According to analysts at the Russian Ministry of Industry and Trade, OSB has historically been one of the most heavily dependent import segments of the Russian panels market.

According to an official spokesman of the Real-Invest Group Future, in the case of export supplies, in addition to traditional ocean routes, shipments could be also carried via the Volga-Yangtze river route; one which may provide an almost direct link between Russia and China.

Zheng Hongtao, head of the Sichuan Railways Investment Group Co Ltd, Russia, (a Russian subsidiary of Sichuan Railways), said the project has strategic importance, both for the Sichuan province and the company.

According to him, for Sichuan province, which has a population of more than 80 million people, the new plant may become one of the major suppliers of OSB.

The same position is shared by the Russian Ministry of Industry and Trade, according to whom the project will bring serious benefits to its investors, considering the ever-growing demand for OSB in Russia and its current high level of local consumption in the domestic market.

At the same time, according to analysts, one of the potential risks of the project may be related to a possible shortage of raw materials for the needs of a plant of such scale.

An official spokesman for Denis Manturov, the Russian Minister of Industry and Trade (and a state official, who is personally responsible for the development of the wood based panels industry in the Russian government), said that a plant of such capacity is designed to consume about one million tons of raw materials at its maximum design capacity.

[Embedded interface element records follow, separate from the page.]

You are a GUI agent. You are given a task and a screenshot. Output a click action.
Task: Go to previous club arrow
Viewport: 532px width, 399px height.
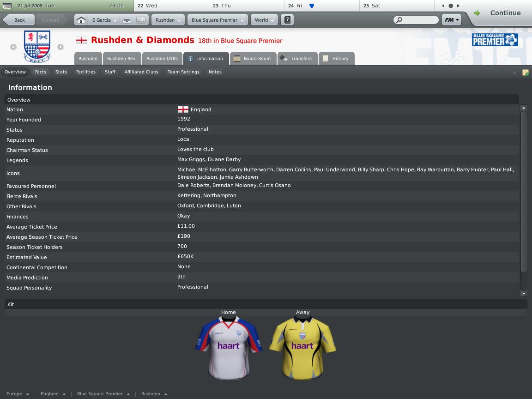click(13, 47)
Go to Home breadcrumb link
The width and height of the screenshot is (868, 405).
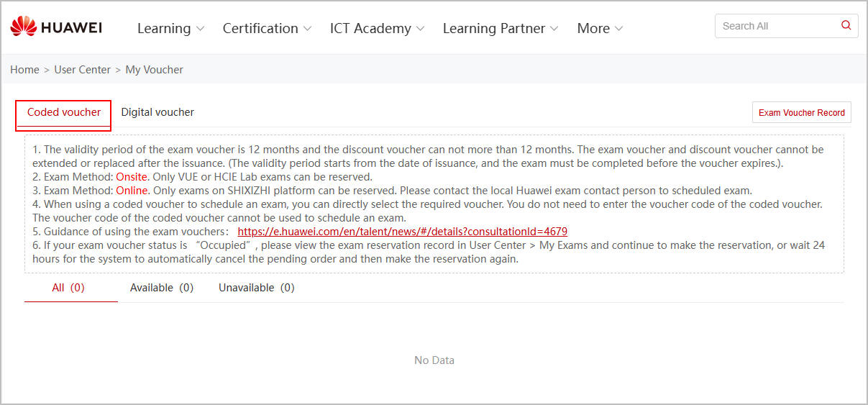click(x=24, y=70)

However, the Nizhny Novgorod region does not have reserves that could meet these needs.

At present, the volume of wood harvesting in the region is estimated at about four million m3 per year. However, most of it is already reserved for supplying other projects. The available forest stock in the region does not exceed 2.6 million m3but its development is often associated with serious problems in terms of logistics and economics.

In addition, according to some state analysts, the current competition level in the Russian OSB market may result in a significant extension of the payback period of the project; and may affect its profitability.

Nevertheless, according to some leading Russian analysts in the wood business, despite the existing problems, the OSB segment currently remains one of the most promising segments in the Russian panels market in terms of its further growth.

Bright prospects create conditions for the launch of new investment projects in the market. For example, in addition to the Nizhny Novgorod project, another largescale OSB facility in Russia may soon be built by Swiss Krono, one of the leading players in the Russian market.

The new plant will produce about 600,000m3 of OSB and will probably be one of the largest of its kind in Russia. Implementation of the project will be part of the €340m investment programme announced by Swiss Krono Group for Russia last year.

As part of this programme, Swiss Krono plans to continue the development of its existing flagship Russian factory in the city of Sharya in the Kostroma region (Central Russia), which has the capacity to produce up to one million boards per year, primarily particleboard and MDF.

It is planned that the new OSB facility will be located close to the Sharya plant. It will use low-grade wood to be sourced in Kostroma and other north-eastern districts of Russia as raw material for its production.

The idea for the building of the OSB plant was first put forward in 2013 after talks between the governor of the Kostroma region and the owner of Swiss Krono, Ernst Kindle. The new plant is expected to be commissioned by 2021.